Confinés, enfermés, cloîtrés, nous le sommes à divers degrés depuis un an. Avec leur projet La pudeur des urinoirs, Olivier Arteau et Fabien Piché pousseront le « vécu » pandémique encore plus loin en s’isolant… devant tout le monde. Dans les deux prochaines semaines, ils iront au bout de leurs forces, tour à tour, en marchant en continu sur un tapis roulant, puis en étant enfermés dans des casiers. À voir dans la vitrine du Centre du Théâtre d’aujourd’hui et sur le web.
La crise actuelle est un enjeu mondial.

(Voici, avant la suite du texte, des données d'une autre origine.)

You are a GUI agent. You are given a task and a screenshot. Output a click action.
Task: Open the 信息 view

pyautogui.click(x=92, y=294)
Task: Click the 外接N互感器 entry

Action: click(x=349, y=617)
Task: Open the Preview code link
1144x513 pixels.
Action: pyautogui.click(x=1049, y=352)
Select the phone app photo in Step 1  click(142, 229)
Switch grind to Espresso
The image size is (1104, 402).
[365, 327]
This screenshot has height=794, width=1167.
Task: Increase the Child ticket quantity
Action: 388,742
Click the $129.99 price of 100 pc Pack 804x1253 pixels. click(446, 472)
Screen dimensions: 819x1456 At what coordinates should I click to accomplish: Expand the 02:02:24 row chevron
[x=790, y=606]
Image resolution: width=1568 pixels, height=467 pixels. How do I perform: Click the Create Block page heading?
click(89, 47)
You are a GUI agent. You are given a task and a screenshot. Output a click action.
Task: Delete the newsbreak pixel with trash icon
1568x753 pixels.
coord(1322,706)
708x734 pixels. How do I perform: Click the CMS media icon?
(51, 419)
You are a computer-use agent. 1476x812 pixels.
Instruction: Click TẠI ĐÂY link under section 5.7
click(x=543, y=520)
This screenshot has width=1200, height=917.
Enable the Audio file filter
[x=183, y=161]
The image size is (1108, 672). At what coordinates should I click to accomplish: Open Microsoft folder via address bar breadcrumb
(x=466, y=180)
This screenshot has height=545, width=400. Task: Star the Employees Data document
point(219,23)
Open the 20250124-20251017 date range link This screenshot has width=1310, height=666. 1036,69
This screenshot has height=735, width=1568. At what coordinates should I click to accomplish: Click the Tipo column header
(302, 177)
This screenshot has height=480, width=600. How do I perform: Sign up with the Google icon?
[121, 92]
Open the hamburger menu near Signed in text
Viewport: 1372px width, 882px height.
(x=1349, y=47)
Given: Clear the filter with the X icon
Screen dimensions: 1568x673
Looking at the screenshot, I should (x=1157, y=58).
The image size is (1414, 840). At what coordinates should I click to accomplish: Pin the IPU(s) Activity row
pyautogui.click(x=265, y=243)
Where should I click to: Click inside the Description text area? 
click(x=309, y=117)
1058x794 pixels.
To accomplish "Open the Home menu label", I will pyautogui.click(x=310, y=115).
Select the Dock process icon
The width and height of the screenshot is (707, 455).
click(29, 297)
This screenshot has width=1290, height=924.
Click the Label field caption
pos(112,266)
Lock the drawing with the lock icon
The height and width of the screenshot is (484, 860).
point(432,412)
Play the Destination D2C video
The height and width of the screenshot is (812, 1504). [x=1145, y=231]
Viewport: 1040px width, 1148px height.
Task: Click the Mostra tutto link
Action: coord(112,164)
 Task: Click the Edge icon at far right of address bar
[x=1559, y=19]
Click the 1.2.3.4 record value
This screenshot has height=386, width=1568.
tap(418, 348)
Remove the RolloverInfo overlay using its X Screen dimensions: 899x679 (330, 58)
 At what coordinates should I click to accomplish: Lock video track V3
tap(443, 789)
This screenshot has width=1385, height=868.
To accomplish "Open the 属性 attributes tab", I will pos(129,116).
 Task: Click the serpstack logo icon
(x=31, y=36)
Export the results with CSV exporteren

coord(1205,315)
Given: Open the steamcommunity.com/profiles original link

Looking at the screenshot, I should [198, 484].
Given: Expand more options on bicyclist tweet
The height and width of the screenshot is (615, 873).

Comme plusieurs d’entre nous, les artistes peuvent avoir tendance à se replier sur eux-mêmes ou, encore, se lancer d’autres défis. Pour déjouer le doute, l’inaction ou une quelconque sclérose du corps et de l’esprit.
La pudeur des urinoirs est un essai performatif de l’artiste de théâtre Olivier Arteau et du danseur Fabien Piché dans des espaces de Patrice Charbonneau-Brunelle. Les trois artistes se sont mis au défi de comprendre comment on peut se libérer de la honte ressentie face à la gestuelle, le maniérisme et la féminité dans un corps masculin.
Il souhaitent faire émerger une vérité intime et personnelle en allant au bout de leurs limites. Les effort physiques et psychologiques déployés, dans un premier temps sur un tapis roulant, et, après, dans l’isolement de deux casiers, se veut une métaphore de leur marche vers soi.
Artiste en résidence au Centre du Théâtre d’aujourd’hui, Olivier Arteau, a tiré cette idée de la pièce sur laquelle il travaille pour la scène Pisser debout sans lever sa jupe. Avec une approche interdisciplinaire.

« J’avais le sentiment qu’il fallait poser une action qui va plus loin que ce que pourrait dire un texte avec les outils qu’on a. Les mots sont trop limitatifs pour cette urgence qui gronde en nous en ce moment. Pour créer un nouveau langage, comme metteur en scène, il faut s’exiger autant que ce qu’on exige des interprètes. En termes d’impudeurs, notamment. »
« Les corps peuvent exprimer des choses que les mots ou la musique ne peuvent pas dire, complète Fabien Piché. J’ai une empathie illimitée pour les corps vivants en action et en interrelation et je ne peux pas cacher ma grande joie de mettre le corps en scène. C’est fait avec la volonté de dissoudre les environnements hyper-contrôlés de la vie. »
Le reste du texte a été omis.